Mumbai: A high-level committee set up by the Planning Commission has asked the government to allow provident fund and insurance companies to invest in the overseas markets to mitigate their risks in the high volatile Indian markets.
Government’s attempt to allow provident fund to invest in the domestic equity market has not fructified so far due to strong opposition from the Left parties and trade unions.
“We should encourage greater outward investment by provident funds and insurance companies when inflows are high. Such diversification will make these funds more stable (give them less exposure to high volatility India markets),” said the draft report of the Committee on Financial Sector Reforms (CFSR), headed by former IMF chief economist Raghuram G Rajan.
With the forex reserves crossing $300 billion mark, and rupee appreciation against dollar by over 10% over the past one year, the Reserve Bank is under pressure to liberalise the outflow of capital.
The Plan panel said the relevant constituencies need to be persuaded that by restricting their investment options to domestic government securities, they are greatly limiting future returns and possibly increasing risk.
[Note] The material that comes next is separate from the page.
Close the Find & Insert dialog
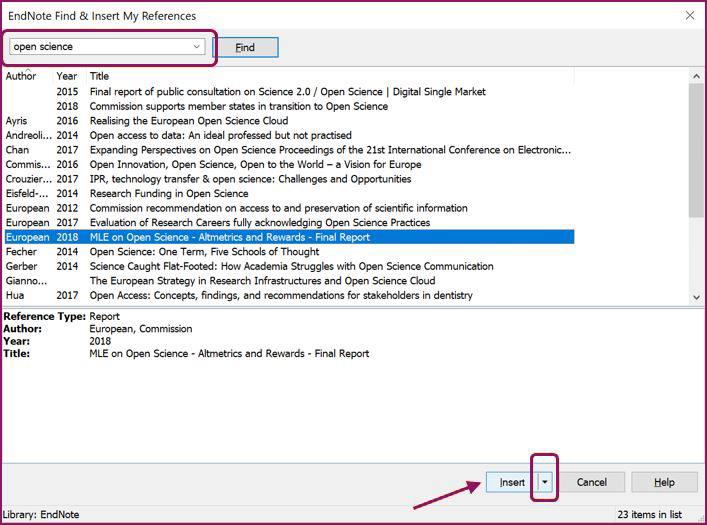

“At the very least, a first step will be to diversify across foreign government securities, so that we offset foreign inflows in to our government debt markets with outflow into foreign government debt markets, without these flow being driven by the RBI,” it suggested.
Besides, the report said, an Indian institutional investor should have the flexibility to buy an Infosys ADR in the US or to buy shares of Infosys in India or even IBM in the US.
“They should have flexibility to buy bonds issued by the governments all over the world,” it said.
This will expose institutional investors and their customers to international practises and ideas and increase competition faced by Indian financial markets. It will also set the stage for Indian institutional investors to sell financial products overseas, the committee said.
The report pointed out while individuals in India are allowed to invest $2 lakh overseas per year, this is operationally difficult due to restrictions that inhibit domestic and foreign financial firms from selling international financial products.
These relaxations could help the country by allowing outflows that keep the exchange rate from appreciating, the report said.